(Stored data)
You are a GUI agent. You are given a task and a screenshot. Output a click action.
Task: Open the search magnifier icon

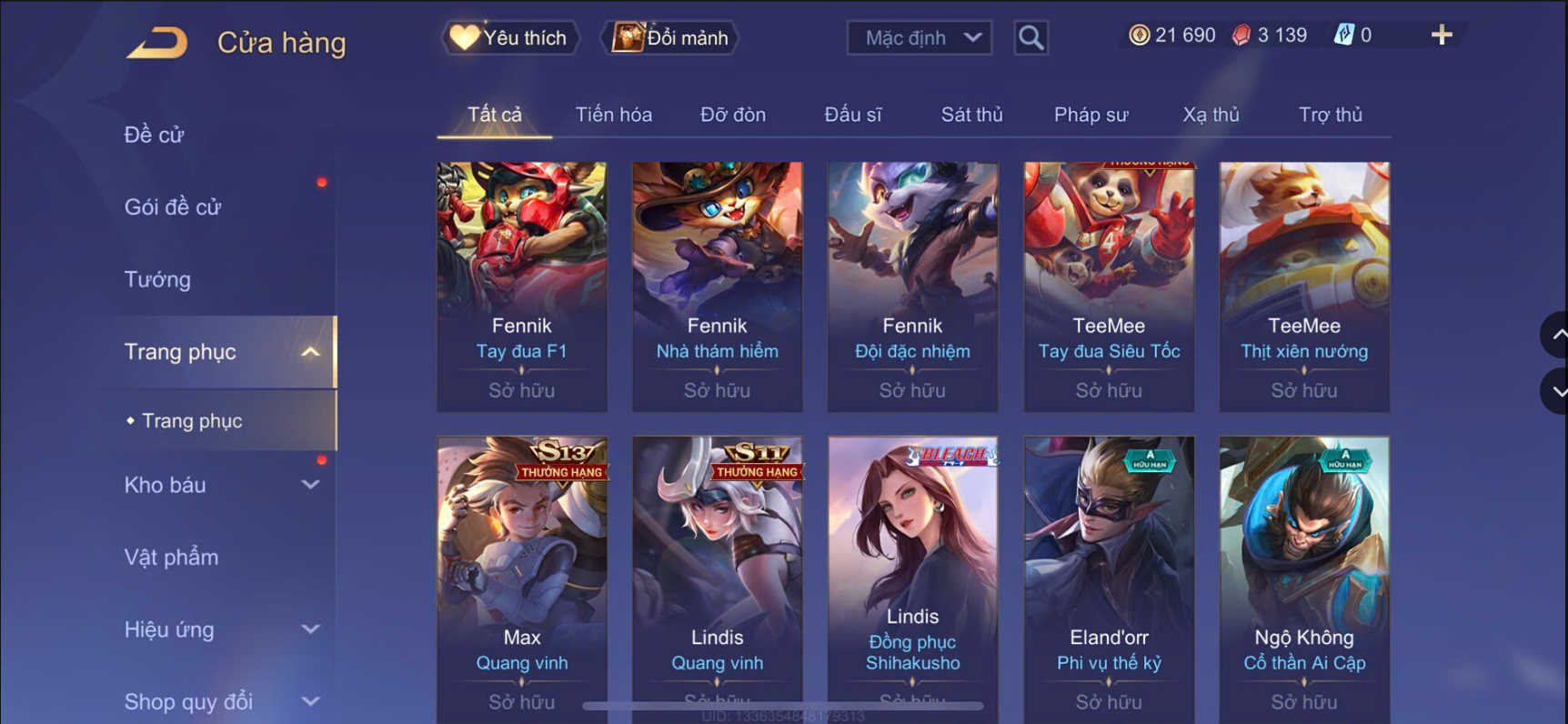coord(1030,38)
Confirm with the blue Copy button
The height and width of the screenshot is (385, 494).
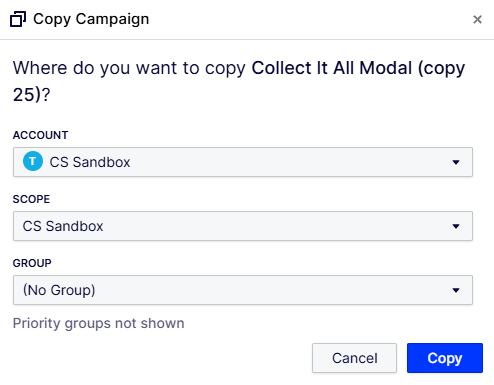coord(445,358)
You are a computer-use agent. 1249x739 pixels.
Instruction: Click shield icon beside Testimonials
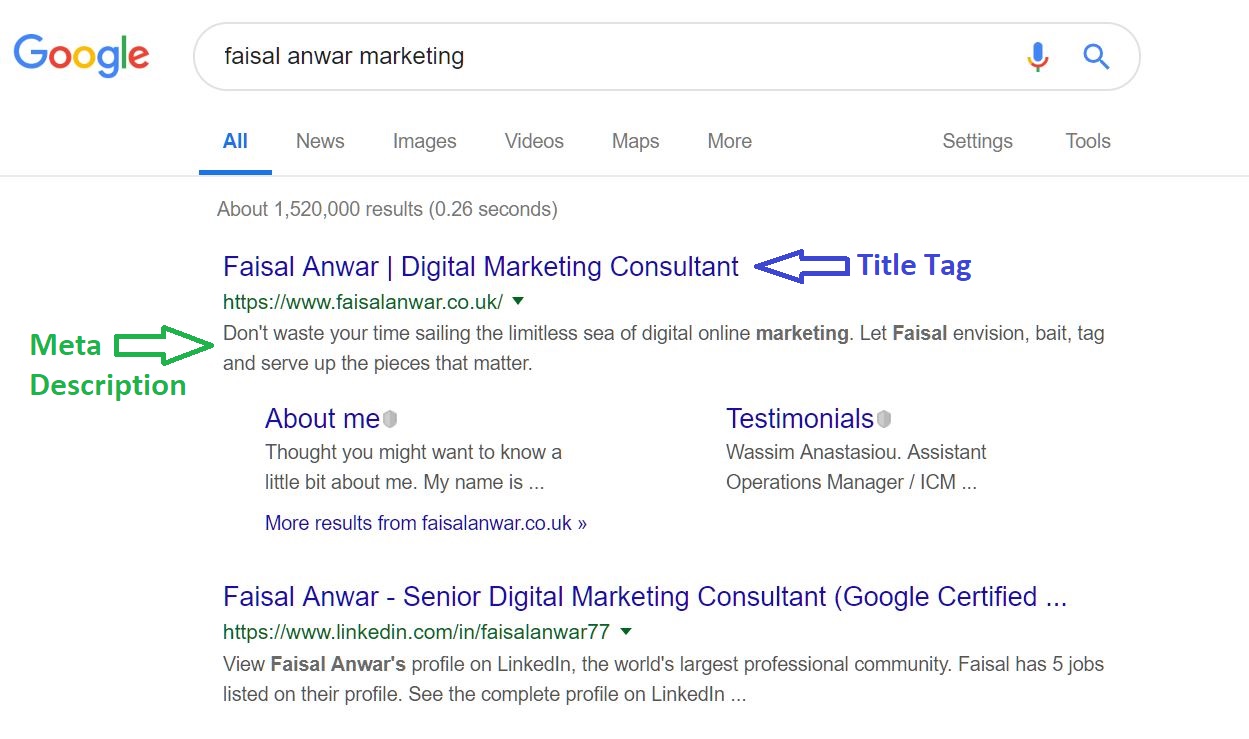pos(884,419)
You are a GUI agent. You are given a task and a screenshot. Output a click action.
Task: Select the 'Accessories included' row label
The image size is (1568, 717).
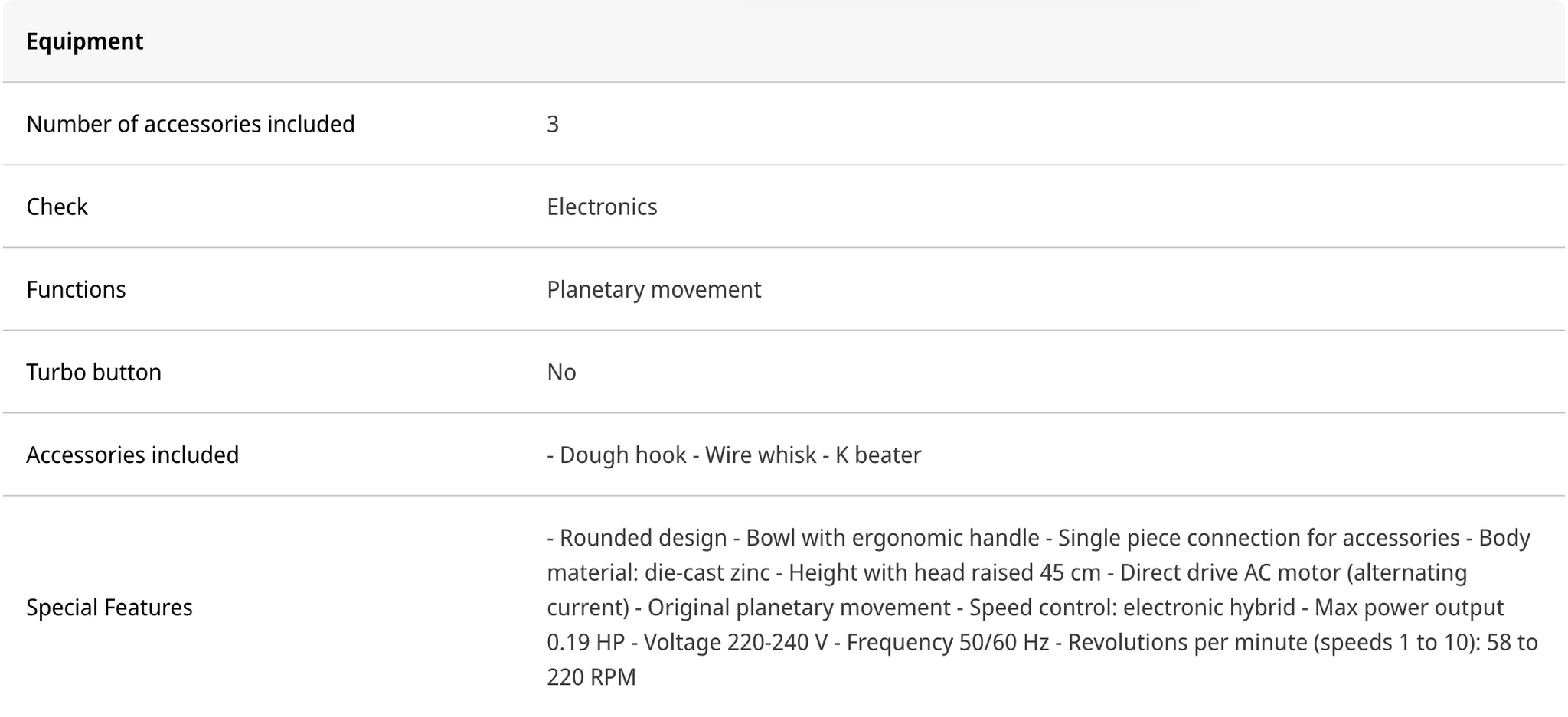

* _What to produce_:
Write out exactly the lines beginning with the line that holds "Confirm with the blue Copy button" and ending with the final line of the data, both ends included, without the pictures.

* _Result of the exercise_:
Confirm with the blue Copy button
The height and width of the screenshot is (385, 494).
coord(445,358)
You are a computer-use agent. 1249x739 pixels.
Instruction: Click shield icon beside Testimonials
pos(884,419)
You are a GUI agent. You are given a task and a screenshot. Output a click action.
Task: Select the 'Accessories included' row label
The image size is (1568, 717).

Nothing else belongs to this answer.